Prohibition was perhaps the most foolish and failed political experiment in American political history (unless you count electing Jimmy Carter, I guess). A high-minded attempt to force everyone to conform to the standards of a bunch of early health fascists, it failed as it deserved to, and cast violaters of the law of the land (almost everyone) as heroes, with effects on American's attitude toward law down to today. Remember that when someone wants to ban smoking, or when you look at the regrettable legal results of the war on drugs. These things don't work, and cast the law in disrepute.
But this is a blog on medieval and SCA topics, and I try not to stray too far, so let's examine a related topic that is at least a little closer. I have coveted for some time a bottle of Rothman and Winter creme de violette, an old liqueur made from Alpine violets and an ingredient in some European confections and in some old cocktails. It just came back on the market in the US again, but is not distributed in Michigan. Finding a distributor who carried it, had it in stock and would ship to Michigan all at the same time was fairly difficult, but it came today, along with a bottle of Chartreuse, the famous herbal liqueur made by Carthusian monks. Chartreuse is generally available in Michigan, but with the dollar-euro exchange rate highly unfavorable right now, is quite expensive. It too is an ingredient in quite a few old cocktails.

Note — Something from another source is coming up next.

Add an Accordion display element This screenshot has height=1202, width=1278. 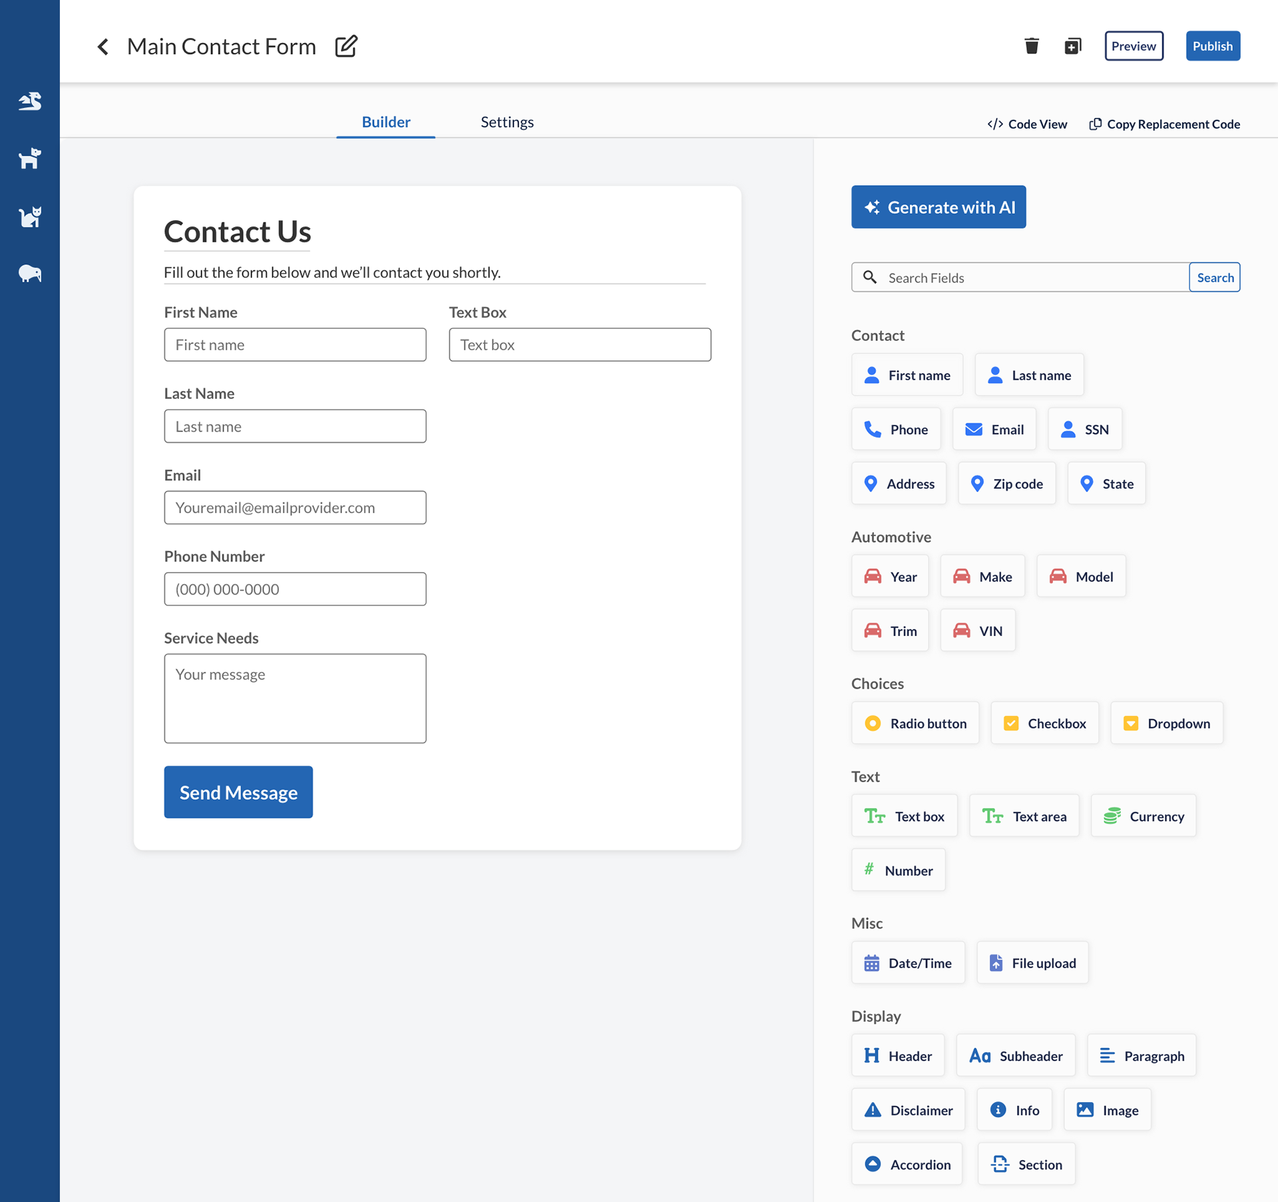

Liqueurs of this type have a long history, certainly reaching back to the end of the Middle Ages or before. It is too much to imagine that either of these are based on recipes quite that old, but Chartreuse is made from a secret recipe (although hyssop is widely suspected) of 130 Alpine herbs and is said to be based on a 1605 formula. Creme de violette is probably not so old, although it was made in the 19th century and was once very popular. Creme Yvette was the American version, but ceased production many years ago after highballs, the ubiquitous dry martini and various vodka drinks pretty much drove the old cocktail "up" and usually made with fresh fruit juices out of style. Certainly there is no reasons to suppose there wasn't something similar by the Renaissance.
So raise a glass tonight in honor of Repeal Day and the return of common sense to these shores, once benighted by Prohibition!